Fragmento proporcionado:
····················
En la celebración del Año Nuevo, como en muchas festividades comunitarias se repiten patrones culturales universales profundamente enraizados en el imaginario popular, como la costumbre de despedir el año que termina y recibir el nuevo año con una especial cena familiar, reminiscencia de una antigua creencia popular, -como festejamos la Noche Vieja será el Año Nuevo-. Si celebramos bien iniciaremos bien, simplificado: “Año nuevo, vida nueva”.
“Nada nuevo bajo el sol” y el Año Nuevo ya lo celebraban los romanos intercambiando regalos para olvidar agravios, odios y rencores; y lo hacían los celtas, con el ritual druida de ofrendar amuletos a sus fieles; celebraban las culturas andinas con rituales de reciprocidad divinos y humanos; pueblos ibéricas recibían al nuevo año sirviéndose una uva por cada campanada de las doce de la noche y un deseo; sentimientos que de alguna manera trascienden a nuestra cena familiar; las uvas, el abrazo, los saludos y congratulaciones para avivar amistades y fraternizar que es otra forma de olvidar rencores; ofrecer la paz, desear salud, prosperidad y felicidad. Y la vida continúa, y el propósito de “año nuevo, vida nueva”, queda en eso, en un enunciado suntuoso, tal vez un deseo o simplemente en un saludo a la bandera, al glamour y al marketing.
····················
Lo que se pide: Según el fragmento sobre el Año Nuevo, ¿qué intercambiaban los romanos para olvidar agravios, odios y rencores? Las entradas que siguen constituyen un material independiente del fragmento.
····················
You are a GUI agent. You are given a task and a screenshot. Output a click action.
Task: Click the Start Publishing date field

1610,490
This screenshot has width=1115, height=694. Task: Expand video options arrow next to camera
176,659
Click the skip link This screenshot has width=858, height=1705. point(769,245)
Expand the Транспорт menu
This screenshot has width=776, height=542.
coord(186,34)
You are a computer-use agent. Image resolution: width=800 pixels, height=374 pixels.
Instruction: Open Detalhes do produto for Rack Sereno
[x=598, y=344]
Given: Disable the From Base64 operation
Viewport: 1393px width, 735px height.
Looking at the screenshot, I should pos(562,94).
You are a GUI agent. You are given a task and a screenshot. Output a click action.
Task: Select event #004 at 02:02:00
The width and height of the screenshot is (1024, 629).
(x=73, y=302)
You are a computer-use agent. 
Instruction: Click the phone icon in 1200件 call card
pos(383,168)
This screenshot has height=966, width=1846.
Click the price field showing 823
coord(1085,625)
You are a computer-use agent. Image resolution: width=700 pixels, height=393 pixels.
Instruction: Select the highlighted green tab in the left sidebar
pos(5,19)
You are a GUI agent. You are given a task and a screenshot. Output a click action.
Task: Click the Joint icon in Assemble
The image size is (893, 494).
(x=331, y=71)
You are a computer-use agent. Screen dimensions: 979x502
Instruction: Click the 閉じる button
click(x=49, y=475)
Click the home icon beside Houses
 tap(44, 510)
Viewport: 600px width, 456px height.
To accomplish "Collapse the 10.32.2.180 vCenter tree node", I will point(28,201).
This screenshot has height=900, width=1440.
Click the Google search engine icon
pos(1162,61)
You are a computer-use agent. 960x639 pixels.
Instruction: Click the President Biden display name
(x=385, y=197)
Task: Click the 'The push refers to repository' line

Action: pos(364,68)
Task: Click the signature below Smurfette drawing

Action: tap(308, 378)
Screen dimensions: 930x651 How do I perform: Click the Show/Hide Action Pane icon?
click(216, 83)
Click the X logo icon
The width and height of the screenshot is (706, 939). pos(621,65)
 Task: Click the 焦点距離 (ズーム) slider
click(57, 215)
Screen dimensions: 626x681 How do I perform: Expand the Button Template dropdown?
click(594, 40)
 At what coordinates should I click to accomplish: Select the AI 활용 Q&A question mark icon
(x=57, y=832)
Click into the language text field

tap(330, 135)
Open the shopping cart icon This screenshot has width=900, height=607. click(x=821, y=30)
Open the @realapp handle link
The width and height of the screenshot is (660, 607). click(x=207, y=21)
····················
Solución: Regalos.